C’est difficile de trouver les mots pour parler de ces Barbelés, découverts hier à La colline. Difficile parce qu’on pense qu’on ne sera jamais assez convaincant, assez clair, que nos mots ne sauront pas transmettre la nécessité de ce spectacle, se seront pas à la hauteur de ce que nous avons vu. Il serait bien plus facile et confortable de se dire qu’on va garder tout ça pour soi, qu’on en parlera trop mal et que, après tout, le tweet d’hier suffisait. Pourtant, il est hors de question de se taire, hors de question de ne pas essayer de parler de ces Barbelés.
Ces barbelés, Annick Lefèbvre les imagine présents dès notre naissance : minuscules et imperceptibles au début, ils se terrent au creux de notre abdomen. Chaque parole censurée les nourrit, chaque mot ravalé les engraisse. Ils grandissent quand on préfère ne pas condamner, ils grossissent quand on s’indigne haut et fort pour une cause mais qu’on se tait pour une autre. Nos lâchetés sont leur engrais, nos faiblesses leur force. Et, quand ils auront suffisamment grandi, quand ils seront repus, ils atteindront nos cordes vocales, envahiront nous bouches et nous musèleront pour toujours.
Pour que cette fable nous dévore autant que ces barbelés, Annick Lefèbvre en a confié la narration à Marie-Eve Milot : au départ asexué, le personnage raconte comment, après une dernière rancœur non proférée, une dernière phrase ravalée, il/elle sent que les barbelés vont la faire taire à tout jamais. Elle se lance alors dans un ultime monologue, fait de bribes de souvenirs, de regrets, de non-dits. A travers la jeune femme, ce sont les renoncements, les petites compromissions, les silences d’une société devenue trop frileuse à condamner, à protéger, à défendre, qui se dessinent.
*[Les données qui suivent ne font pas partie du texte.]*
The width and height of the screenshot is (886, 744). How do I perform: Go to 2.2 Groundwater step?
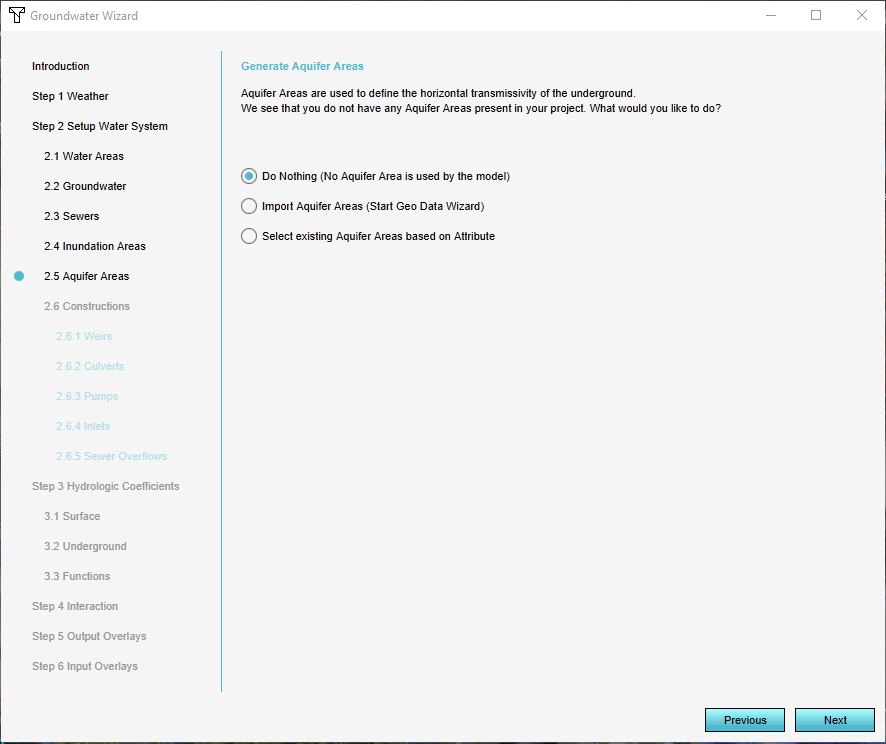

Les mots aiguisés, les phrases acérées, mélangent l’âpreté et la poésie du québécois, atteignent les spectateurs en plein cœur autant que le regard de Marie-Eve Milot les perfore. C’est une sensation troublante que de se sentir transpercé par cette comédienne dont le corps tout entier semble abandonné au texte, enveloppe vide entièrement offerte à son personnage : Marie-Eve Milot n’est pas, elle vit et respire chacun des mots qu’elle prononce tout en devenant par là-même la parole libérée de milliers d’individus. Envoûtant.
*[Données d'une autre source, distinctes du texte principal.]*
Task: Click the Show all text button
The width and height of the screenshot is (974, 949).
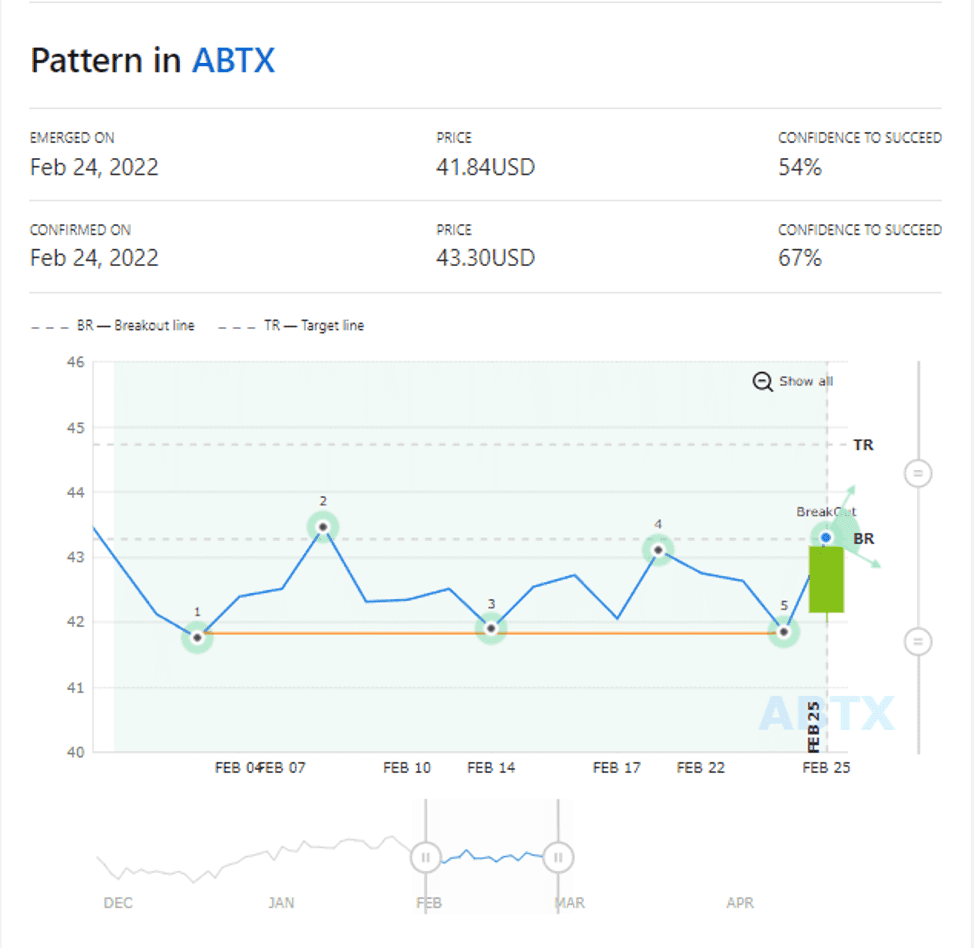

Envoûtant comme cette urgence suggérée par la mise en scène d’Alexia Bürger : dans cette minuscule cuisine où grimpe petit à petit la menace d’une implosion, la tension s’installe progressivement jusqu’à devenir oppression, jusqu’à faire sentir aux spectateurs le lierre grimpant de ces barbelés qui rampent jusqu’à eux, jusqu’au final, tétanisant, abasourdissant. Mais ces barbelés, n’étaient-ils pas déjà en eux, depuis longtemps rampants ?
C’est difficile de trouver les mots, donc. Difficile mais nécessaire.